Not quite, this is Russia after all. Creating a head-scratching level of bureaucracy, no one in this country who sells you something can actually handle the money. All transactions, whether at a restaurant or on the bus or at the drugstore, require at least three persons [the buyer, the seller and the miserable shoot-me-now harpy who runs the register or credit card machine]. Up the dusty stairs, stopping at each floor to ask the ubiquitous and bored security ogre in the red cap about the cashier's office, receiving the appropriately negative grunt. I finally reach floor 4 where I encounter The Beast in the Plexiglas Bunker. Even if she were speaking perfect English I would not be able to hear the hazy heavily-refracted apparition behind the ten inches of solid clear plastic, much less this crazy language that no one will ever be able to master. I could not understand her, could not even see her beyond the little drawer-chute peephole in which she demanded my information and my money. Finally I guess I nodded my head yes and no in the right pre-determined configuration, like unlocking a mysterious easter egg from a video game [yes, yes, no, no, no, yes, yes], and my purchase request was granted.
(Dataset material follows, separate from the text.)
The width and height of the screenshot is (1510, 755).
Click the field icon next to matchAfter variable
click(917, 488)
Back down to Alexandra's desk, all bureaucratic needs filled, the negotiations complete. Opening a steel box which she pulled slowly from under her desk, she plucked out an ivory velvet baggie and unveilled a glimmering, chromium circular stamp, attached to a long black wooden handle. The sign that either I've been in this nutty country way too long or that my nutritional reserves have been exhausted is that this whole procedure seemed in slow-motion and unnecessarily erotic. I felt myself blushing as Alexandra twisted and pressed the stamp firmly into the black ink pad and then wwwhacked it down suddenly onto my receipt with a startling and satisfying clap, cracking a half-smile as several of her body parts jiggled asynchronously. Whew, I was on my way to Kazan, which all of a sudden had a strangely sexy overtone to it.

The crashing, sobering reality came next.
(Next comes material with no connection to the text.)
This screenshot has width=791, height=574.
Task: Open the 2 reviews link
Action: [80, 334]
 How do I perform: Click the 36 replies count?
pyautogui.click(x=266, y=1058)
I finally dragged myself off Train 229 in the Russian city of Kazan at 3:17 am this morning, the sun yet to arise, sleep still encrusting my orbs and god-knows-what flourishing in my hair. The one-day, seven-hour trip in the kupe compartment, strategically situated next door to the urinal, was nothing short of miserable. I felt and smelt the vibrations of piss and poop for a full day. To top that I watched in frozen disgust, not able to get far enough away, as my cabinmate choked down a copious trapezoidal flap of flimsy, damp, brownish meat in the most sickening, gut-spilling manner conceivable [swallowing more than he could properly ingest, ejecting part of it back out with a gurgling-gagging sound, then repeating until it was all ingested]. In darkness with a shitty map, I tried in vain to find a hotel room this morning, the search lasting six hours -- so many hotels will not accept foreigners --and, although this city inhabits nearly a million people, a shocking shortage of accomodation remains.
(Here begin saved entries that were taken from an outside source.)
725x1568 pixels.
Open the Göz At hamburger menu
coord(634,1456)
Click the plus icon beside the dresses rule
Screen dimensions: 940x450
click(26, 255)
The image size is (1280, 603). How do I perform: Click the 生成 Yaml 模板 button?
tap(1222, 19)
Finally I found a room in Hotel Tatarstan, a typically Soviet monstrosity that specializes in discomfort. Somehow I made it to this internet cafe, purely by accident and, as usual, I'm the only one actually doing anything besides playing ear-crashing games in this humid, hot videodrome.

My mood is suprisingly good, the city looks rather beautiful right now and the Tatarstan air smells delightful, an after-effect perhaps of having my nose wafted with blasting bursts of alcohol-laced urine for the prior 27 hours.